Find the centre and radius of the circle with equation X²+Y²-6X-2Y-6=0
I have some more but I need just the method , so please help me.

 

[Ishuda]

Find the centre and radius of the circle with equation X²+Y²-6X-2Y-6=0
I have some more but I need just the method , so please help me.

Lets do the general solution and see if that is enough:
Suppose we have an equation
a x² + a y² + bx + c y + d = 0
where a is not zero and b, c, and d are real valued. Well if a is not zero, we can divide through by a and get
x² + y² + bx + c y + d = 0
where I have just relabeled the other constants, i.e. replaced b/a with b, etc.

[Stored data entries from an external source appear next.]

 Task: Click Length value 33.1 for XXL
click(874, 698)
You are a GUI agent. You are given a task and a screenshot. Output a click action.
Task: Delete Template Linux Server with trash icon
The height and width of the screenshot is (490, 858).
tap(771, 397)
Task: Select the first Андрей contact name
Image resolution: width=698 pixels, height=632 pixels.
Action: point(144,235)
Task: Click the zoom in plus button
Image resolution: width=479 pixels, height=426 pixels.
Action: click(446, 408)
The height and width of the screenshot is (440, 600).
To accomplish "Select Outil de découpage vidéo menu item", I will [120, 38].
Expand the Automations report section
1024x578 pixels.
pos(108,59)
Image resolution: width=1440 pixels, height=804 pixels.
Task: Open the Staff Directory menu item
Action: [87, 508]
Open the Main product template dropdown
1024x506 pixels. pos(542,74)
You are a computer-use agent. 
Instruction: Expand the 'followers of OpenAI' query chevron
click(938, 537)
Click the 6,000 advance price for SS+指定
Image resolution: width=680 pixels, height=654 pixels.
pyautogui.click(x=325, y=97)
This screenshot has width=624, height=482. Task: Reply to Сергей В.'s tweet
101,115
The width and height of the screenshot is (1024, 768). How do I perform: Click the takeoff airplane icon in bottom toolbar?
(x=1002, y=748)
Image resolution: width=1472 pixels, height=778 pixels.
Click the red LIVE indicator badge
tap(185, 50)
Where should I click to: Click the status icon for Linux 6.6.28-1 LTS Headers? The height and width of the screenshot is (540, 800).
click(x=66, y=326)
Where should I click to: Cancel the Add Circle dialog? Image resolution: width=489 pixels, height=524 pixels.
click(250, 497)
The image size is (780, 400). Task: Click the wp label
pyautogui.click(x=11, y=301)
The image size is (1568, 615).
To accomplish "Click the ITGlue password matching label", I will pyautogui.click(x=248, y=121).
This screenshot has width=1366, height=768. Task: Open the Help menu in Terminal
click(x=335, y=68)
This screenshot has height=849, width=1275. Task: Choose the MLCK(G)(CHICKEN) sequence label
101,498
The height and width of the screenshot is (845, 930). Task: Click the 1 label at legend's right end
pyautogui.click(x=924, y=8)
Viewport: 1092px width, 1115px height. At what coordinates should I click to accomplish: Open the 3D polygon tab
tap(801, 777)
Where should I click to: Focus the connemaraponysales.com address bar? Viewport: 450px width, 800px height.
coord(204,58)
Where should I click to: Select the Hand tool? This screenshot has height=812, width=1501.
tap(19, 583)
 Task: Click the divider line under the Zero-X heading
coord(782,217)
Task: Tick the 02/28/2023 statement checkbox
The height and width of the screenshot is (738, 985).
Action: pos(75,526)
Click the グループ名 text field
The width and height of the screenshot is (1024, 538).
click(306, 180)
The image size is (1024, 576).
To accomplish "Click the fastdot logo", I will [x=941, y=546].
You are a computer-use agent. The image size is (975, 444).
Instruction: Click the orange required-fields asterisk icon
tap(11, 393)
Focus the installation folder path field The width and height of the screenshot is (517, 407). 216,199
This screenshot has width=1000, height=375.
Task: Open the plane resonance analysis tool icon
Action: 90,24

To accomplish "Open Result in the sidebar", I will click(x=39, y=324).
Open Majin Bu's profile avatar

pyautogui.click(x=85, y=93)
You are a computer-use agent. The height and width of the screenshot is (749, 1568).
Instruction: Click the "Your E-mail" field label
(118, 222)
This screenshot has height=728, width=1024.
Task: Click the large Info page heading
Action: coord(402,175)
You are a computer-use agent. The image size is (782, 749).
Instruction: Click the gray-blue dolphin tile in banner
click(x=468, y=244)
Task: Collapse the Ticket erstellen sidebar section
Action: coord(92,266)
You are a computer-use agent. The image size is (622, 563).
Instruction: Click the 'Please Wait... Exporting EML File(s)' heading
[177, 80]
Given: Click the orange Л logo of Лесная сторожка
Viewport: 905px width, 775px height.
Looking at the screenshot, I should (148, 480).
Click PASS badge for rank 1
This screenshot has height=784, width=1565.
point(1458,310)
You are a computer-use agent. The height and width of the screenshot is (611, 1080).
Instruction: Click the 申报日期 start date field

We now need to complete the squares for the x and y parts. We'll do x and y can be done the same way:
x² + bx = x² + 2 (b/2) x + (b/2)² - (b/2)² = (x + b/2)² - (b/2)²

Doing the same for y we can now write our original equation as
x² + y² + bx + c y + d = (x + b/2)² - (b/2)² + (y + c/2)² - (c/2)² + d = 0
or
(x + b/2)² + (y + c/2)² = (b/2)² + (c/2)² - d
Letting
r = \(\displaystyle \frac{1}{2}\sqrt{b^2 + c^2 - 4 d}\)
we finally have the equation of a circle [IF r is real, i.e. \(\displaystyle b^2 + c^2 \ge 4 d\)],
(x - x₀)² + (y - y₀)² = r²
with center at (x₀, y₀) and radius r where
x₀ = -b/2
y₀ = -c/2

As an aside, if \(\displaystyle b^2 + c^2 \lt 4 d\) we would still have a circle but x and y would be complex numbers with real parts x₀ and y₀ and imaginary parts satisfying a circle of radius [EDIT: magnitude of] r centered (0,0) for the imaginary part.

 

[stapel]

Find the centre and radius of the circle with equation X²+Y²-6X-2Y-6=0
I have some more but I need just the method....

There are loads of online resources showing the method. Try this listing. Once you have studied at least two lessons from the list, please attempt the exercise. If you get stuck, you can then reply with a clear listing of your efforts so far.

Thank you!